Dáil debates

Wednesday, 4 February 2009

Stabilisation of the Public Finances: Motion (Resumed)

 

4:00 pm

Photo of Joan BurtonJoan Burton (Dublin West, Labour)

The Minister also had a weak Financial Regulator. I do not believe he could have eyeballed the office cat in the banks. Yet, the Financial Regulator was asked to eyeball some of the most powerful and richest people in the country to tell them what they were doing did not seem quite right. Deputy Sherlock listened to one bank auditor yesterday at a committee declare that although he was aware of large loans to his bank's former chief executive, he was not aware what they were. This is crazy stuff and the Minister was knowledgeable about it.
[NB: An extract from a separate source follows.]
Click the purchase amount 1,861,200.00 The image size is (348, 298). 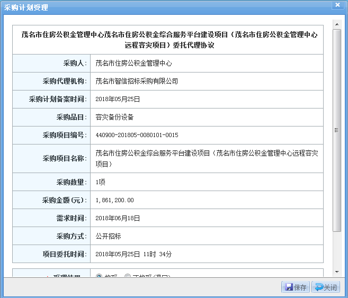114,200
The Minister will some time soon introduce a further rescue package for the banks. At the same time, in the Dublin West constituency, which we both share, I have a case of a former civil servant married to a garda with a family of four children. They bought a larger house for the family and she gave up her job when she had a fourth child because she could not afford the cost of child care. The current cost of her mortgage is €1,450 per month. From yesterday she is losing money from the child care allowance and her husband and she will have a levy costing them 6.5% to 7% gross, or approximately 4.5% after tax. That is in addition to the extra €2,000 the emergency budget cost them.
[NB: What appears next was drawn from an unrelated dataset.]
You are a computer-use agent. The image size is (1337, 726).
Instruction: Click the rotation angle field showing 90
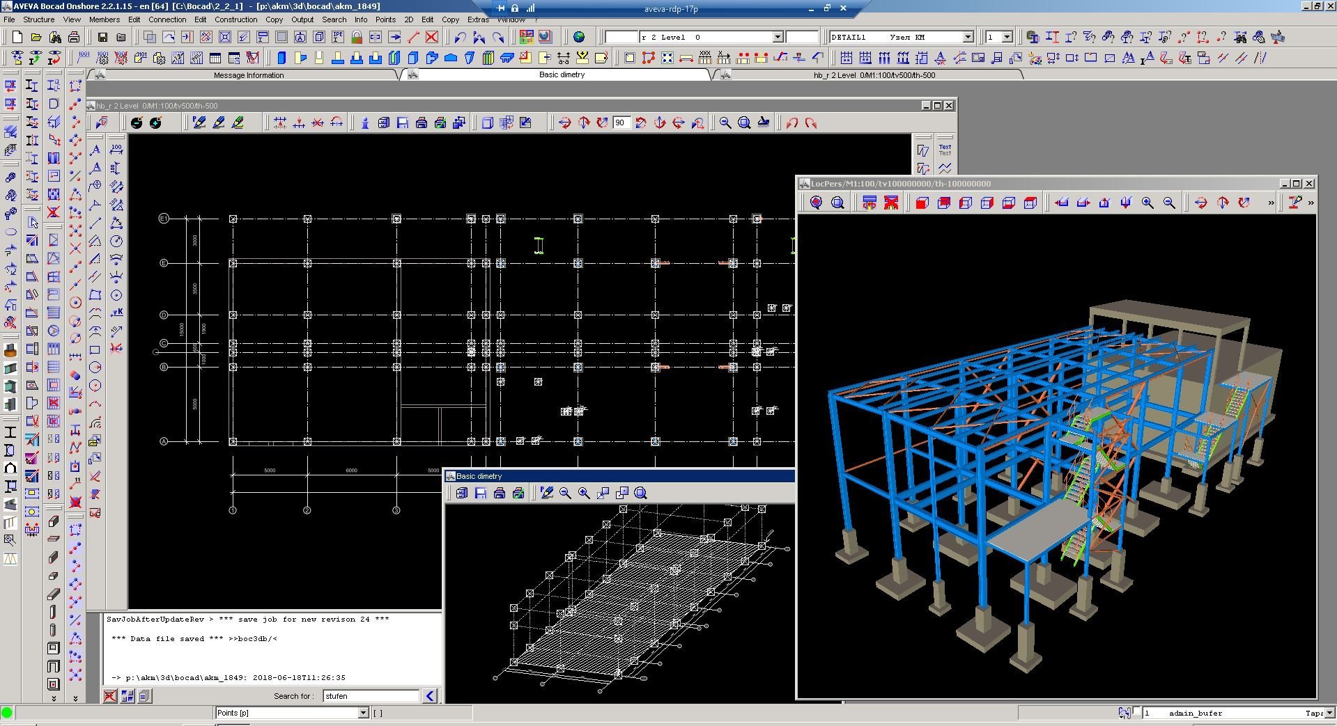click(x=620, y=123)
This is a middle income family living in Blanchardstown in the heart of my constituency and that of the Minister. She is part of the coping classes, those who work all their lives and who do not really blow it on debt. They like a nice holiday and want their kids to go to college. They have the same aspirations as many in this House. She stated: "The very poor have a voice, the very rich do not need a voice, but the middle incomes have no voice because nobody is out to help or assist [her]."